I am trying to pull data from this url https://99airdrops.com/page/1/.
The code I have written is below.
import requests
from bs4 import BeautifulSoup
url_str = 'https://99airdrops.com/page/1/'
page = requests.get(url_str, headers={'User-Agent': 'Mozilla Firefox'})
# soup = BeautifulSoup(page.text, 'lxml')
soup = BeautifulSoup(page.text, 'html.parser')
# print(soup.prettify())
print(len(soup.findAll('div')))
print(soup.find('div', class_='title'))
My issue is the line print(len(soup.findAll('div')))

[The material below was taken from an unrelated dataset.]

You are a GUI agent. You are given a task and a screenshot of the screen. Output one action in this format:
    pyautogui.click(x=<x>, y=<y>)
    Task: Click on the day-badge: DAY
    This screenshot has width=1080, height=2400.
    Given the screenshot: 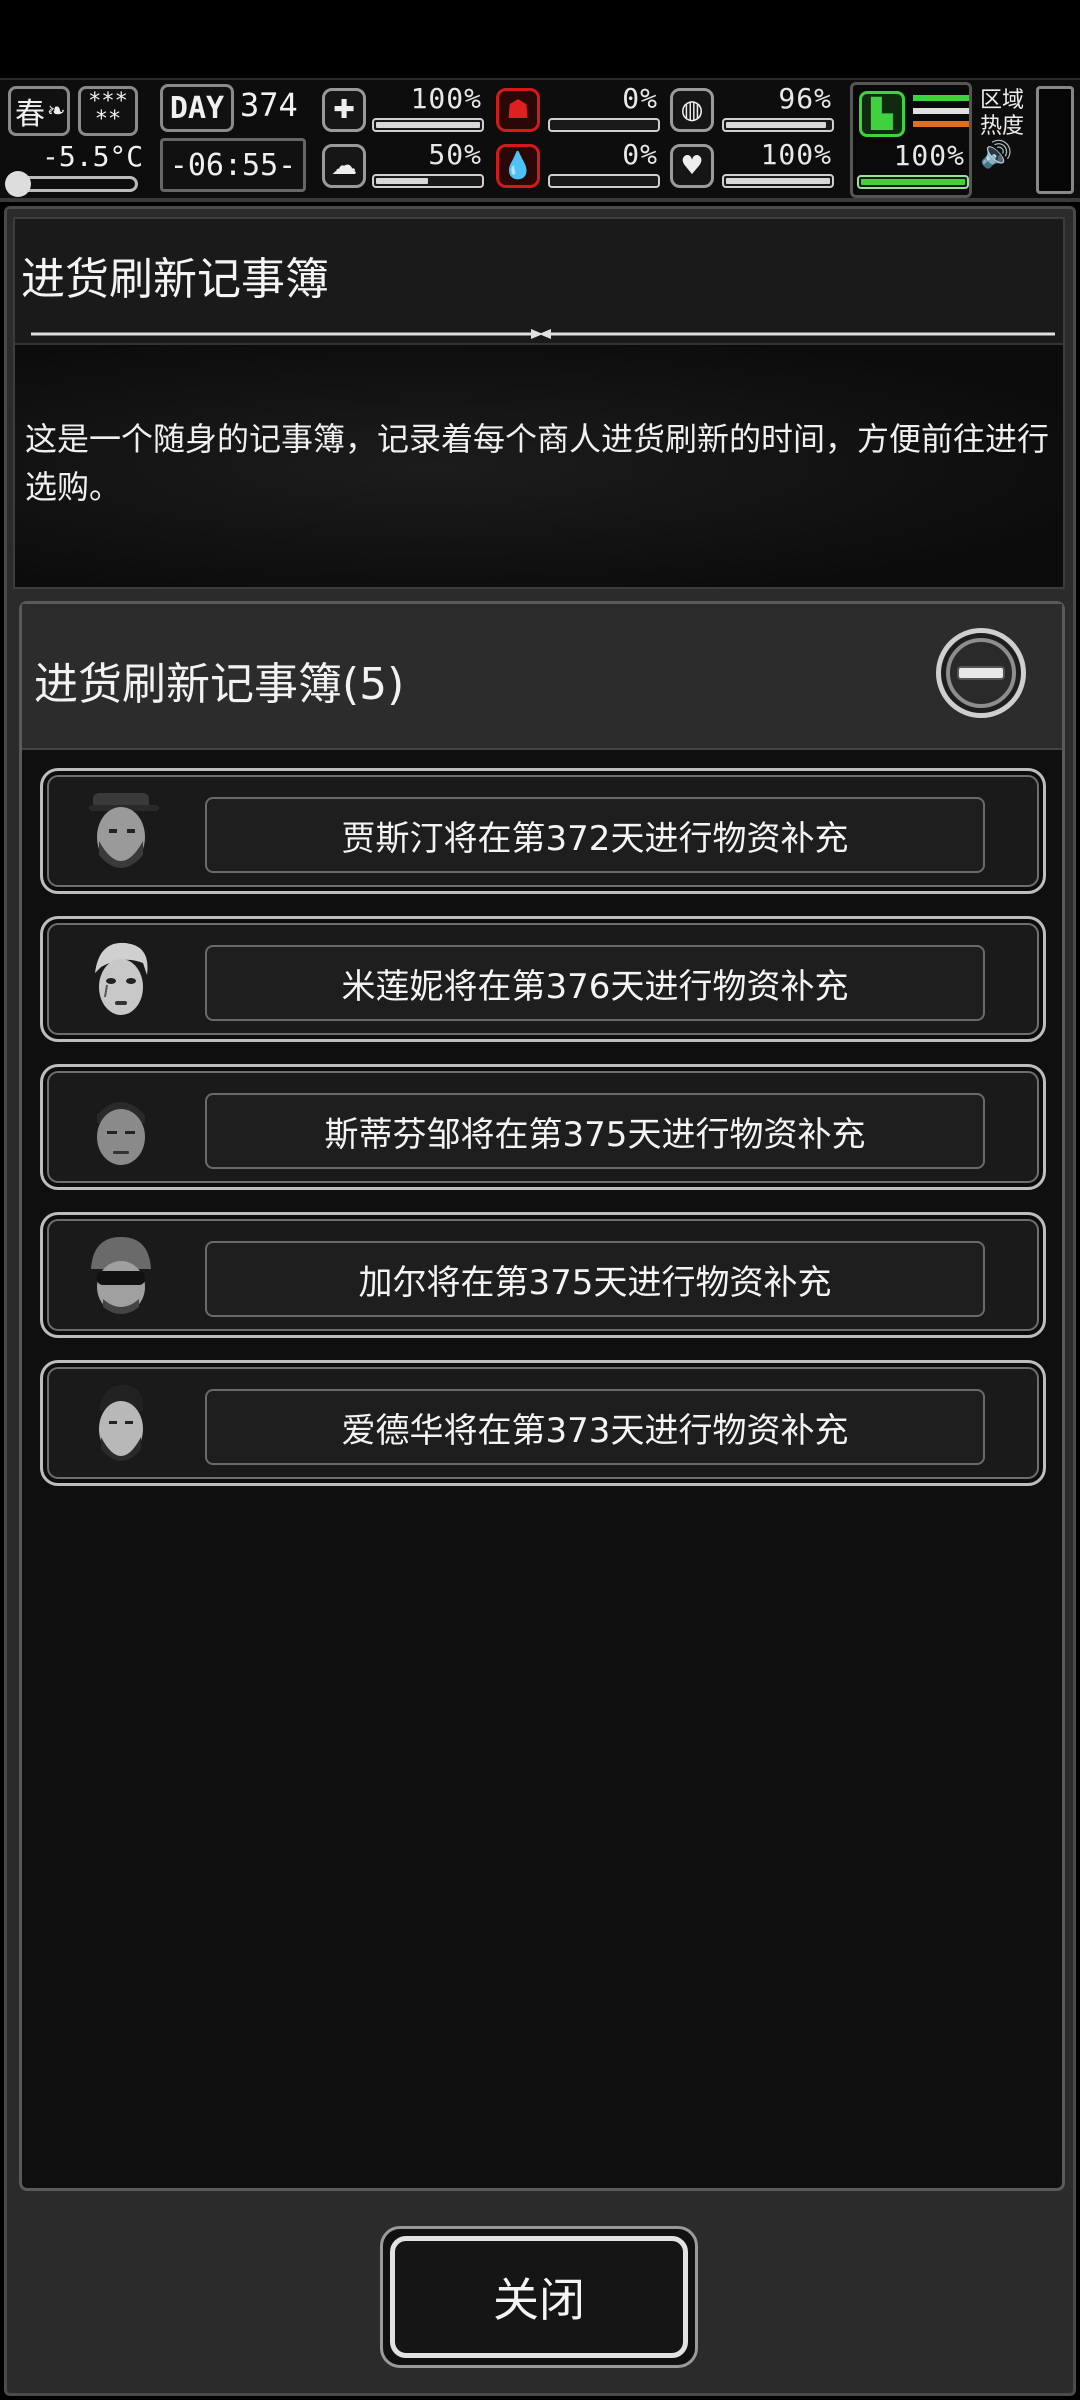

is only returning 23, and the line print(soup.find('div', class_='title'))
prints None
. The find command isn't finding the div element with class_='title'
even though there are multiple instances, and the div element is nested deeply in the html page but this has never caused me issues before.
I've tried using the lxml
and html.parser
, but neither is returning all the div elements. I also tried writing the html to a file, reading it in, and then running BeautifulSoup with it but I got the same results. Could someone tell me what the issue is here?
I also tried the suggestions here Beautiful Soup - `findAll` not capturing all tags in SVG (`ElementTree` does) to update my lxml package but I run into the same issue still.
I also tried the solutions here BeautifulSoup doesn't find correctly parsed elements with no luck.